## MATERIAL FOR THIS EXERCISE
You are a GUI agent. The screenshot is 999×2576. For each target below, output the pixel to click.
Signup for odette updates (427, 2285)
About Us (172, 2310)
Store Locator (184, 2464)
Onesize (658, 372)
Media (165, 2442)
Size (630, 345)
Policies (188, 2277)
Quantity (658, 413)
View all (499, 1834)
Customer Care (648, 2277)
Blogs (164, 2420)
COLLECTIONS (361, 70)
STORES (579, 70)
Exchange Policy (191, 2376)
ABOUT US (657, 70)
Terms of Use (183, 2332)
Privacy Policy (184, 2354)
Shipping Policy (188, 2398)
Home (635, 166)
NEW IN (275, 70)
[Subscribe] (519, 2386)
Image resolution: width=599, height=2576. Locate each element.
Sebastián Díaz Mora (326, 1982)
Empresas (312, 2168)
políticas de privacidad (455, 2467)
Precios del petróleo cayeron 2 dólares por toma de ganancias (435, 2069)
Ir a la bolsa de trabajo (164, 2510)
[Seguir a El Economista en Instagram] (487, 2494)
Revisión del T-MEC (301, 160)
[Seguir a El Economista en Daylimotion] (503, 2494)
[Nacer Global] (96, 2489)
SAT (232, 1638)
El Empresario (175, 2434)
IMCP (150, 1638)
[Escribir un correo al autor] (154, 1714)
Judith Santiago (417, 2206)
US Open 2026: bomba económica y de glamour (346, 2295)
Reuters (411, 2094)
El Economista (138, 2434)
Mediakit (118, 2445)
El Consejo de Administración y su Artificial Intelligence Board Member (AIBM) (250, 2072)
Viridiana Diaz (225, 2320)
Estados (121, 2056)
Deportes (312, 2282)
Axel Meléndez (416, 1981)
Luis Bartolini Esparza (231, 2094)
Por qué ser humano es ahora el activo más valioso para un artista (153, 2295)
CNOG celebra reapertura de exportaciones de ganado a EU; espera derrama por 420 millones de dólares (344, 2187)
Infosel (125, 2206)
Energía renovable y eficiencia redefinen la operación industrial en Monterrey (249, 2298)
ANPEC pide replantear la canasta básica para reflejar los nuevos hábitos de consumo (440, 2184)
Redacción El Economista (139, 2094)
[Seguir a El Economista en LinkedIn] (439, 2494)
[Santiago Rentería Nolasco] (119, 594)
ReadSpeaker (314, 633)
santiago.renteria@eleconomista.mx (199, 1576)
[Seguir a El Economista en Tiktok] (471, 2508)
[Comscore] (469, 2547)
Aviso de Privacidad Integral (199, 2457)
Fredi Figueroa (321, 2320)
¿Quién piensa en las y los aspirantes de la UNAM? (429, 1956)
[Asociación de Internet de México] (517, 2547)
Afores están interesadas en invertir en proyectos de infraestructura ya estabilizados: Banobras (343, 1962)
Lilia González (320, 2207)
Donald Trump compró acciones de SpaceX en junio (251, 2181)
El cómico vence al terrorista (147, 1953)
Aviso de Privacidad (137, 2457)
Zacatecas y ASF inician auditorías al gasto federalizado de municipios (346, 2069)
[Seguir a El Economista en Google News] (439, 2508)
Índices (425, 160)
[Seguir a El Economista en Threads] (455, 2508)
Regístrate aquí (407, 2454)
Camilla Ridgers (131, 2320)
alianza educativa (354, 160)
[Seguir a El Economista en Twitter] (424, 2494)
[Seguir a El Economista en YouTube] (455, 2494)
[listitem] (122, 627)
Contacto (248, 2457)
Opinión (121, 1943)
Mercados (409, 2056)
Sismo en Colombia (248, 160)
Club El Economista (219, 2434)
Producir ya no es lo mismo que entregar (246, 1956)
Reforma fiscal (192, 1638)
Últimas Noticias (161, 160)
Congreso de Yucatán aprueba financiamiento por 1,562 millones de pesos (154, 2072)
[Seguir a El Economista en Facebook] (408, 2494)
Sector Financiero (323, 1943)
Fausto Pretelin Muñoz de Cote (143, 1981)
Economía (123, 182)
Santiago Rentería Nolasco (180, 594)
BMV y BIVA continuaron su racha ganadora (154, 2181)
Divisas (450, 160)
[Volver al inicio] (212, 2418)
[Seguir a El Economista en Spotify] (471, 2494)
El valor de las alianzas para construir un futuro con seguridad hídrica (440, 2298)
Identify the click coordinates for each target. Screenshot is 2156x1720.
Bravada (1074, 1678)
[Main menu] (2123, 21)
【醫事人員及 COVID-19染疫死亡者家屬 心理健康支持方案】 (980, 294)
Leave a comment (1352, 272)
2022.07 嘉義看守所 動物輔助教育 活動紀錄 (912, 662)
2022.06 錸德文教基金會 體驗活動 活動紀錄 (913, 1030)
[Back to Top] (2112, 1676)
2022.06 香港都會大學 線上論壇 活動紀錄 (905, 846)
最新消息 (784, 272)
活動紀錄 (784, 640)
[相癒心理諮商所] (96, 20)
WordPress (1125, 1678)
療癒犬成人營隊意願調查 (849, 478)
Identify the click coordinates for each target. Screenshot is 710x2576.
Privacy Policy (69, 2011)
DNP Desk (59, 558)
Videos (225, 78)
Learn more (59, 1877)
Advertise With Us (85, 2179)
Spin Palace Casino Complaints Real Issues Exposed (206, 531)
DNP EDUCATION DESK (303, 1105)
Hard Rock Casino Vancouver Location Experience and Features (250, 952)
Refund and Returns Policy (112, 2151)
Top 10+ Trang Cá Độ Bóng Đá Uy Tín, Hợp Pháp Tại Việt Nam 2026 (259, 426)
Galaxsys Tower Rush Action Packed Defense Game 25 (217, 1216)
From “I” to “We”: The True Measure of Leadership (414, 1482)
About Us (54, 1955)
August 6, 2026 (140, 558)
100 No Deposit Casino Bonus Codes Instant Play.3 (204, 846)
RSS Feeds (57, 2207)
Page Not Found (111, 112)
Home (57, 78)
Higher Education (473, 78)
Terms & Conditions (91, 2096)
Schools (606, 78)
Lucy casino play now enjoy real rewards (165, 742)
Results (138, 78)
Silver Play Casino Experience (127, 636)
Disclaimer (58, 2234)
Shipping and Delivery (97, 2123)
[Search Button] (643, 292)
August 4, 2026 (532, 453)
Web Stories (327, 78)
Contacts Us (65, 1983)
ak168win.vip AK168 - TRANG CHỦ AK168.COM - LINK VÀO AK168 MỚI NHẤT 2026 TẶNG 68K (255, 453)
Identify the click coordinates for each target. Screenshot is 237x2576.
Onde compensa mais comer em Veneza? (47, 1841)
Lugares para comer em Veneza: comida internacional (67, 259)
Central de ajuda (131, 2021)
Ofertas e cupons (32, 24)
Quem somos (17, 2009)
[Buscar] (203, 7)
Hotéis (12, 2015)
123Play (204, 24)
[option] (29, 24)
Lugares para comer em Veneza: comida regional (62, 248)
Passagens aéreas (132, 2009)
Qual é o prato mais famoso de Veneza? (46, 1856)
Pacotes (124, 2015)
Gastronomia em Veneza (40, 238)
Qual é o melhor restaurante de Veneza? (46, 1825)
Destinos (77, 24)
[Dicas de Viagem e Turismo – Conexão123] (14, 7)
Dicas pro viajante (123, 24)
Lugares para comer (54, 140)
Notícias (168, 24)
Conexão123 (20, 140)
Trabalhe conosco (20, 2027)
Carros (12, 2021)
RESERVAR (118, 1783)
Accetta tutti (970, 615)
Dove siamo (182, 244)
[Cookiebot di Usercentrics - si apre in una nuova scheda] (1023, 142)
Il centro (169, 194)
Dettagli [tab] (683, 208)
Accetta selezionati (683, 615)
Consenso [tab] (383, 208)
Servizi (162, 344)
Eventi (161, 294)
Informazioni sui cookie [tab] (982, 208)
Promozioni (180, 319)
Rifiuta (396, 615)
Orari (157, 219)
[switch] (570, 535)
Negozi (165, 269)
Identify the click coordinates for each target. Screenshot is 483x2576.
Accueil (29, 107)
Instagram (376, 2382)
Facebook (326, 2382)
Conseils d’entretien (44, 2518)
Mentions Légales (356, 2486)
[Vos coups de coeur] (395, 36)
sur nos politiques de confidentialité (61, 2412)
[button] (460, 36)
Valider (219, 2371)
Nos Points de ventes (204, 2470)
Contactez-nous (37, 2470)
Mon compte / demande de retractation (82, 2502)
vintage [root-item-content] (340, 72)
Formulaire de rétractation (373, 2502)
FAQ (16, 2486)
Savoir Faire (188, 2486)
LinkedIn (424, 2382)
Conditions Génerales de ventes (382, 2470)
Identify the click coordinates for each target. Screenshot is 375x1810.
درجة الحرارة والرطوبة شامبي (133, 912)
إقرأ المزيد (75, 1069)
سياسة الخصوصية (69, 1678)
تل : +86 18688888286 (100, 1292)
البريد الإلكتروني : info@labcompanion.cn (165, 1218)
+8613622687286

## AIM OF THE EXERCISE
Set down only the lines above that fall between the line holding "[Seguir a El Economista en Twitter]" and the line holding "Fausto Pretelin Muñoz de Cote (143, 1981)", inclusive, keeping each exact.

## TASK OUTPUT
[Seguir a El Economista en Twitter] (424, 2494)
[Seguir a El Economista en YouTube] (455, 2494)
[listitem] (122, 627)
Contacto (248, 2457)
Opinión (121, 1943)
Mercados (409, 2056)
Sismo en Colombia (248, 160)
Club El Economista (219, 2434)
Producir ya no es lo mismo que entregar (246, 1956)
Reforma fiscal (192, 1638)
Últimas Noticias (161, 160)
Congreso de Yucatán aprueba financiamiento por 1,562 millones de pesos (154, 2072)
[Seguir a El Economista en Facebook] (408, 2494)
Sector Financiero (323, 1943)
Fausto Pretelin Muñoz de Cote (143, 1981)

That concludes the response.